*What is being asked:* Reproduce exactly the lines from the one containing "Task: Click the '? of 1' match count" through the end of the listing, minus the pictures.

*Records provided:*
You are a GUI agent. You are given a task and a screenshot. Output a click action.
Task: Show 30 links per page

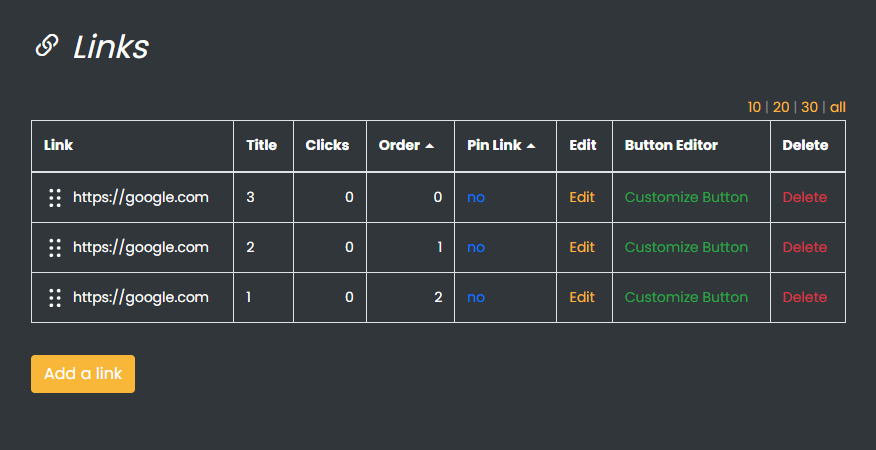(x=809, y=107)
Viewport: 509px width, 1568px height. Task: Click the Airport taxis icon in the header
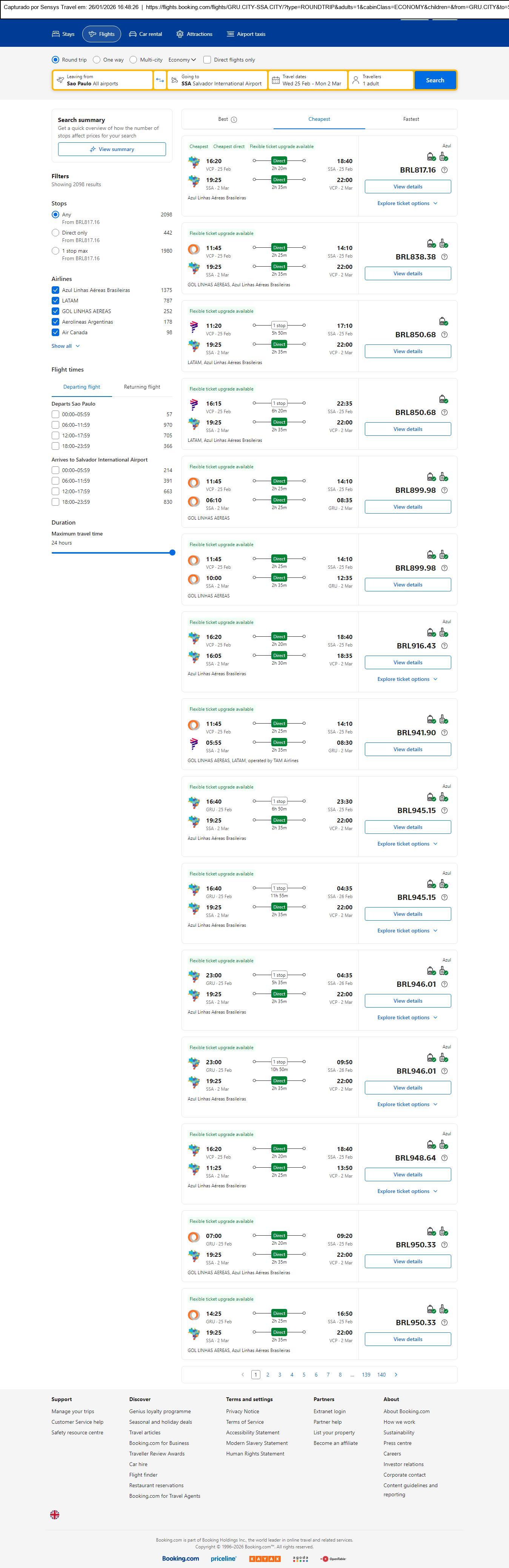231,34
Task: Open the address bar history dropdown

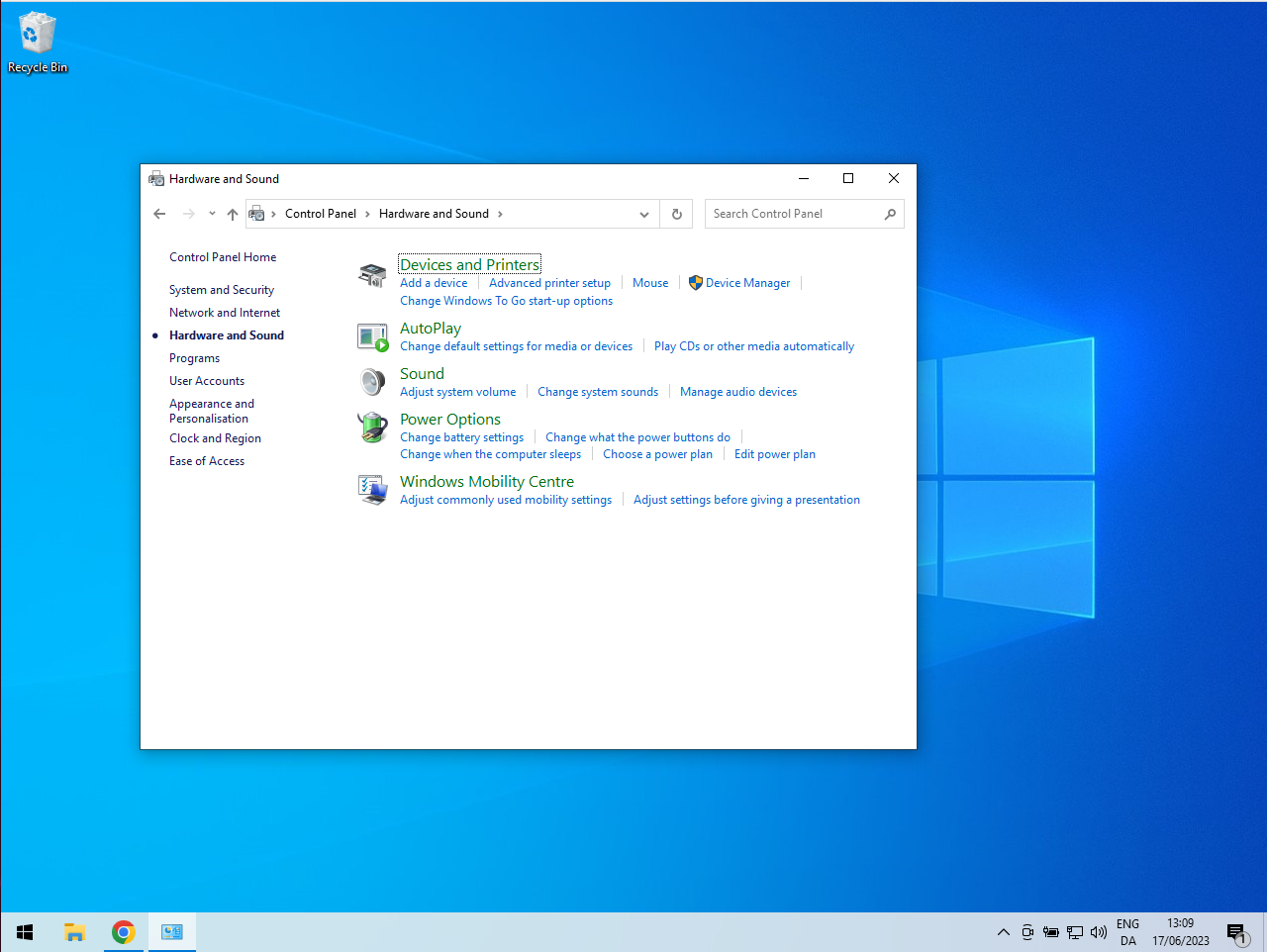Action: tap(643, 214)
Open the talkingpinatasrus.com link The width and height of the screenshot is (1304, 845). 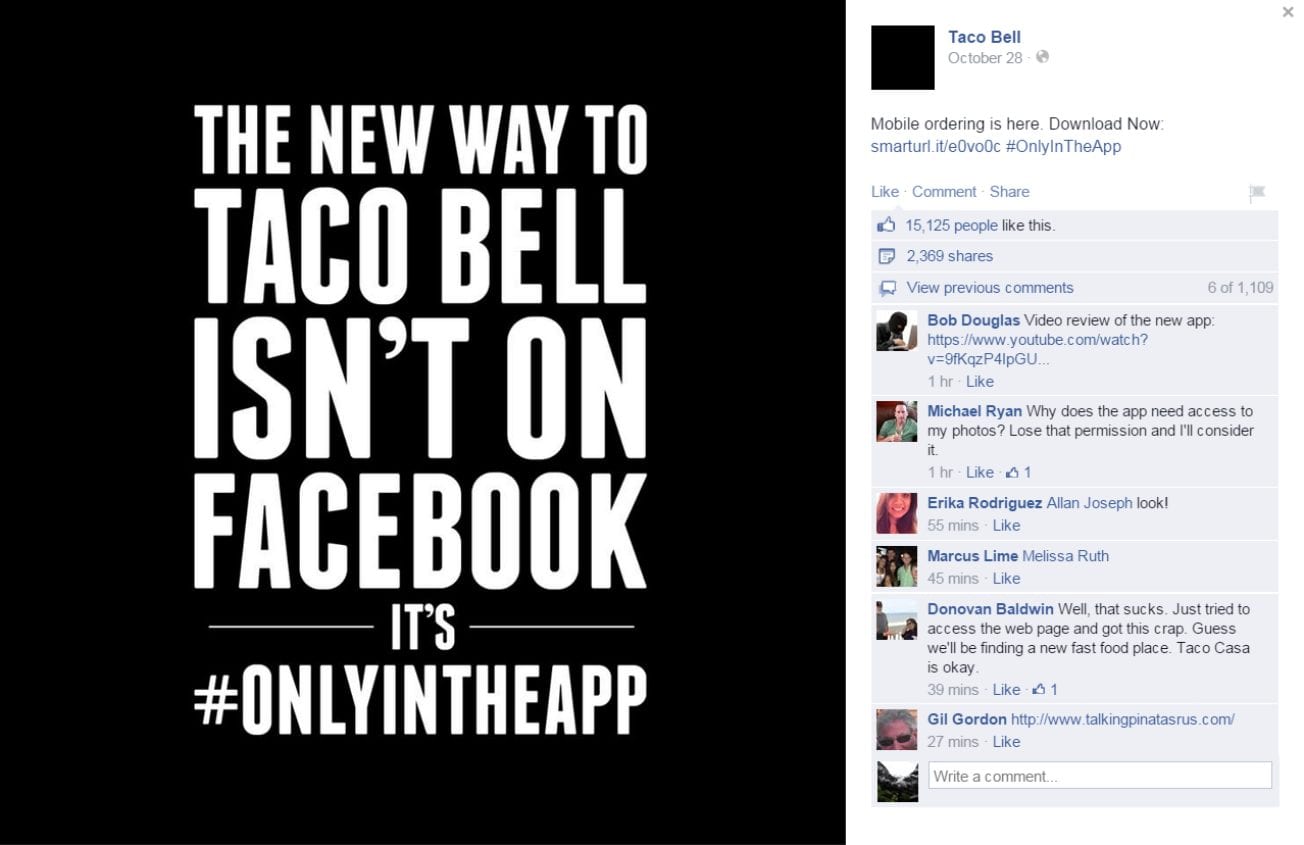pos(1123,719)
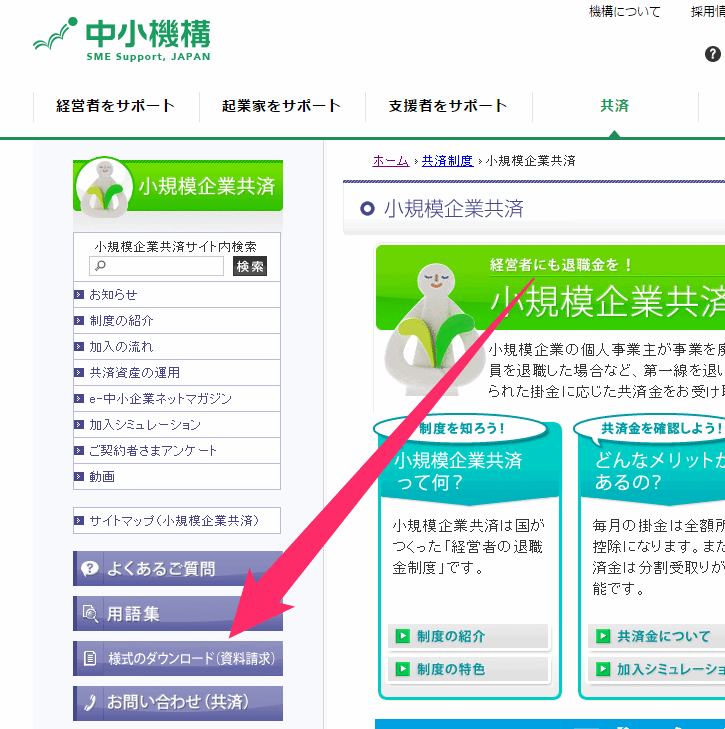Screen dimensions: 725x729
Task: Open お知らせ in sidebar menu
Action: pyautogui.click(x=113, y=295)
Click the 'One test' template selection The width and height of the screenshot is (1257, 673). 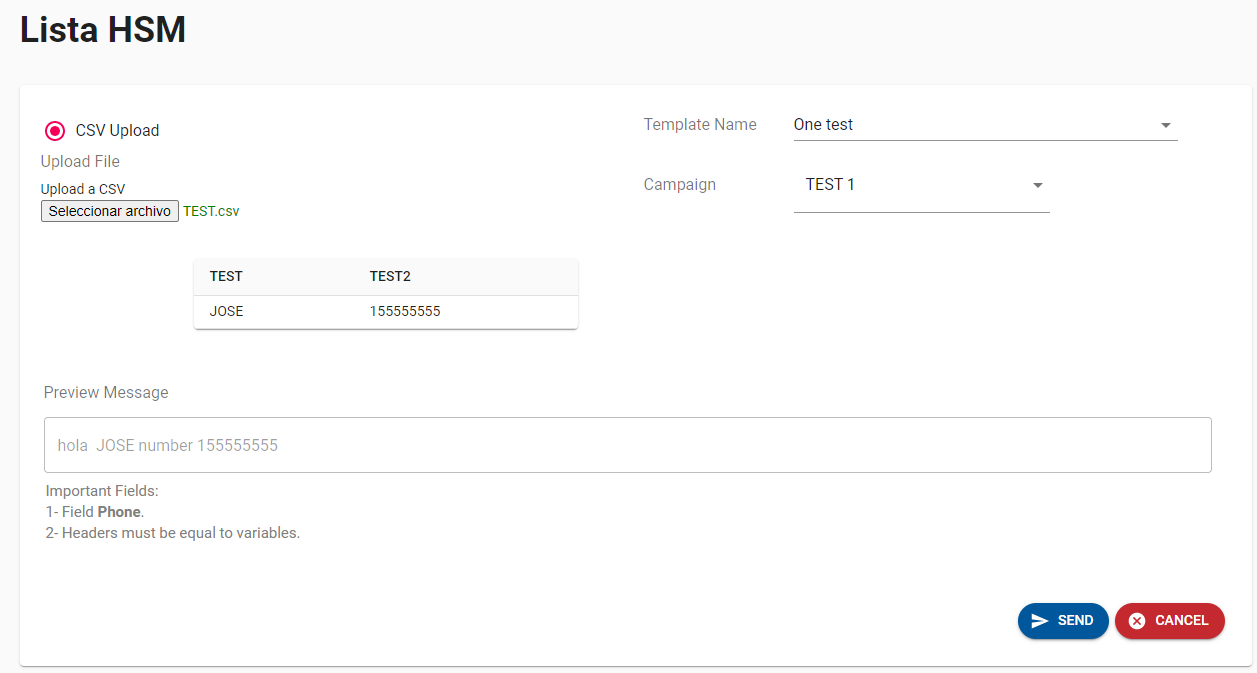pos(823,125)
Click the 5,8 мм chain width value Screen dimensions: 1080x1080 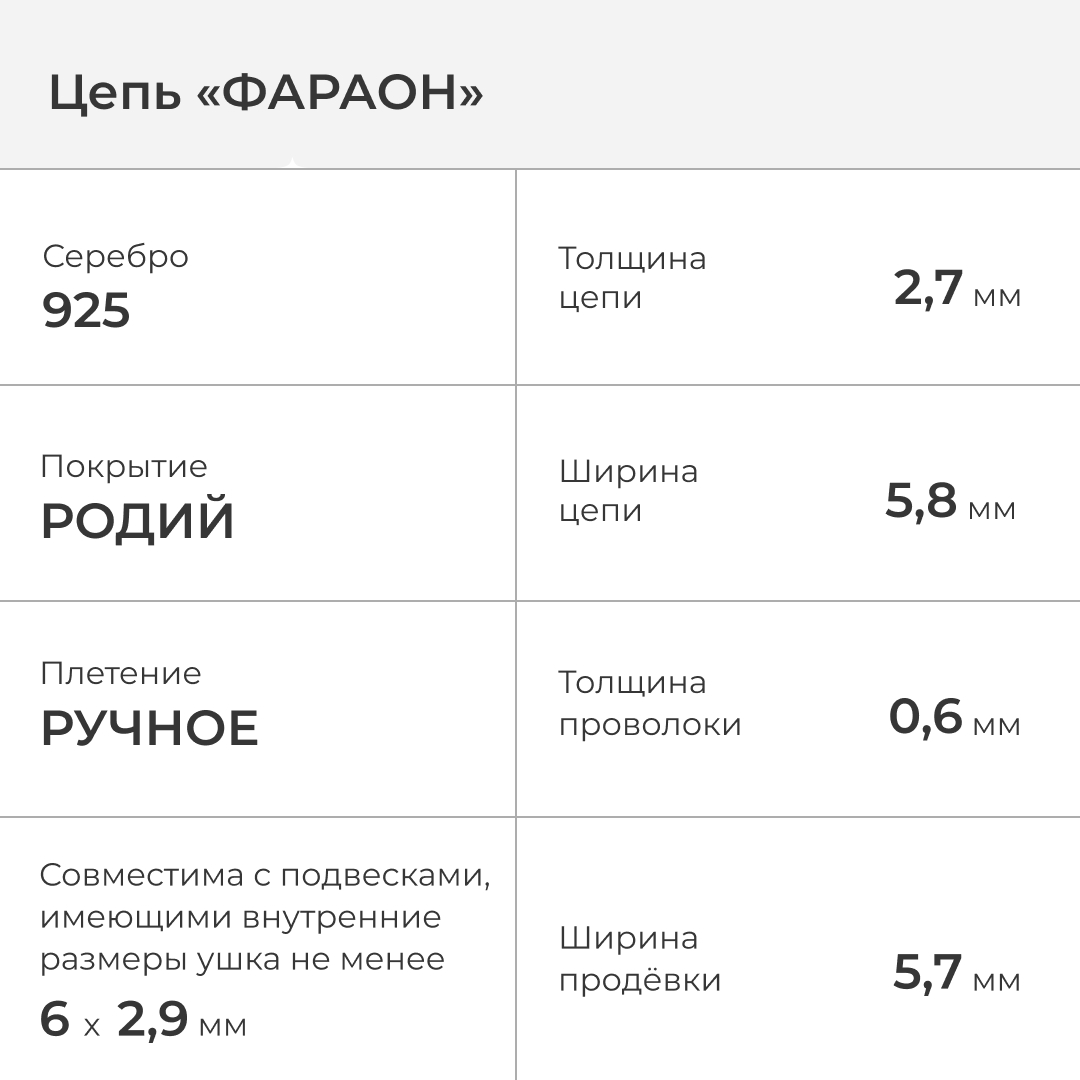coord(950,502)
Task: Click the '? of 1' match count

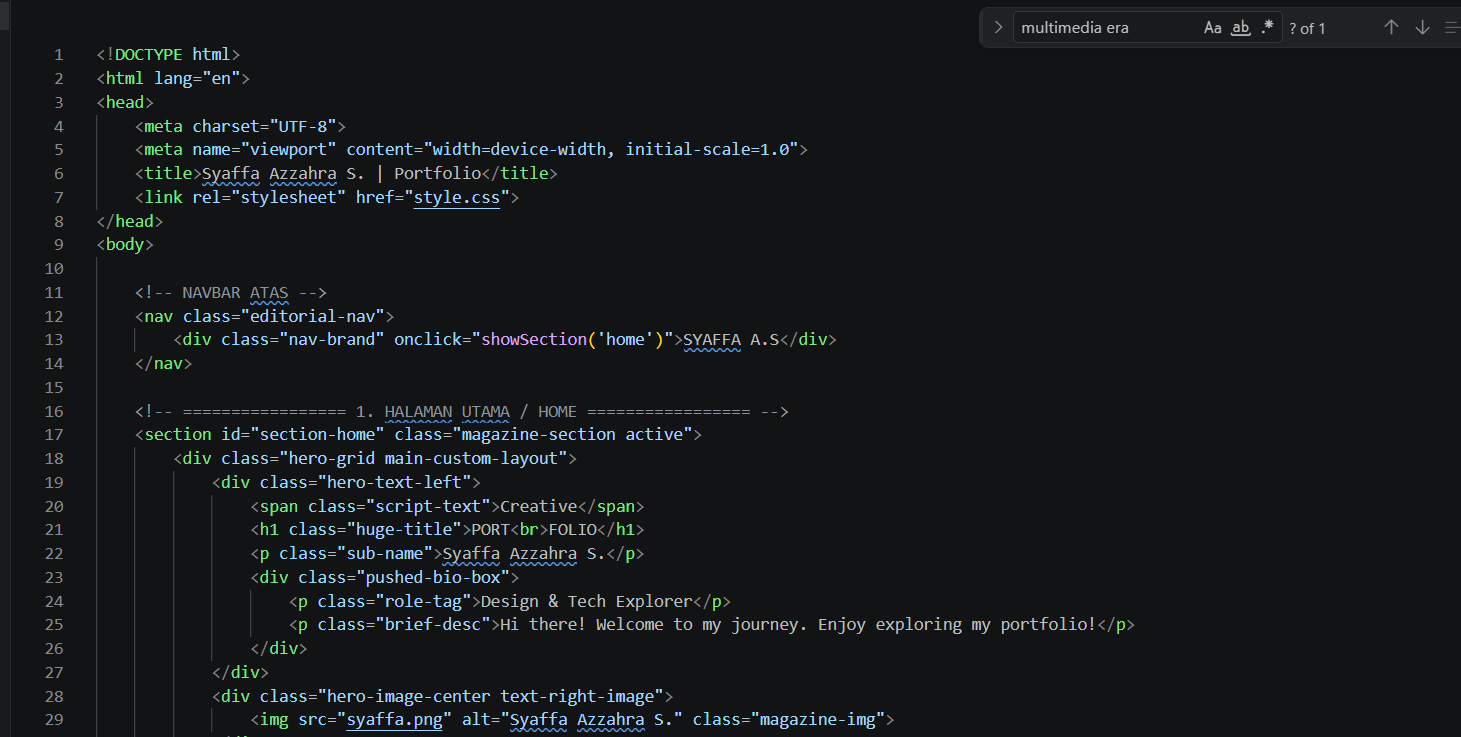Action: [x=1307, y=28]
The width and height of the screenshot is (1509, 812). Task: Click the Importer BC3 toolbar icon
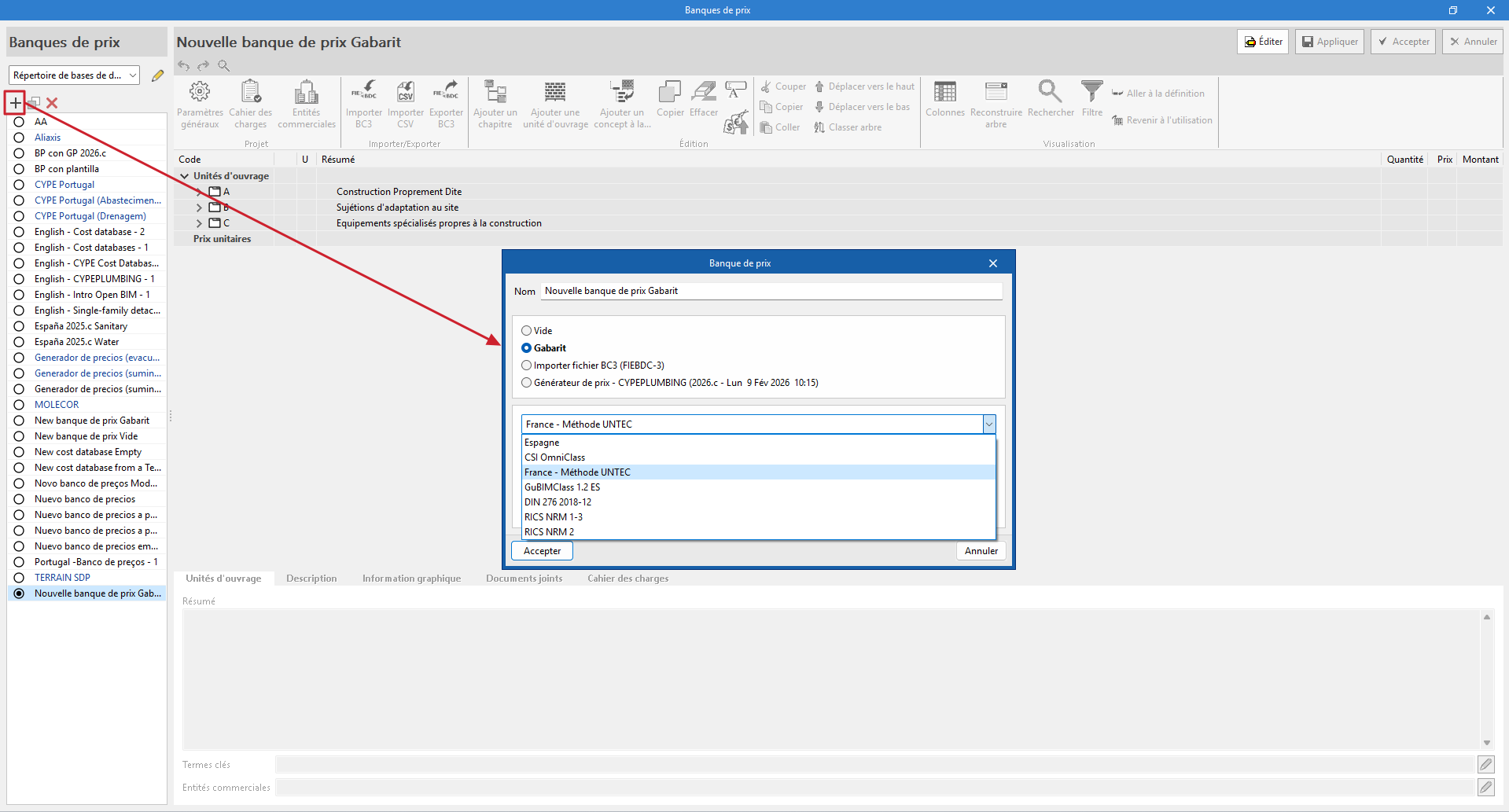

*Response box:*
Task: Click the '? of 1' match count

Action: [x=1307, y=28]
The width and height of the screenshot is (1509, 812). Task: Click the Importer BC3 toolbar icon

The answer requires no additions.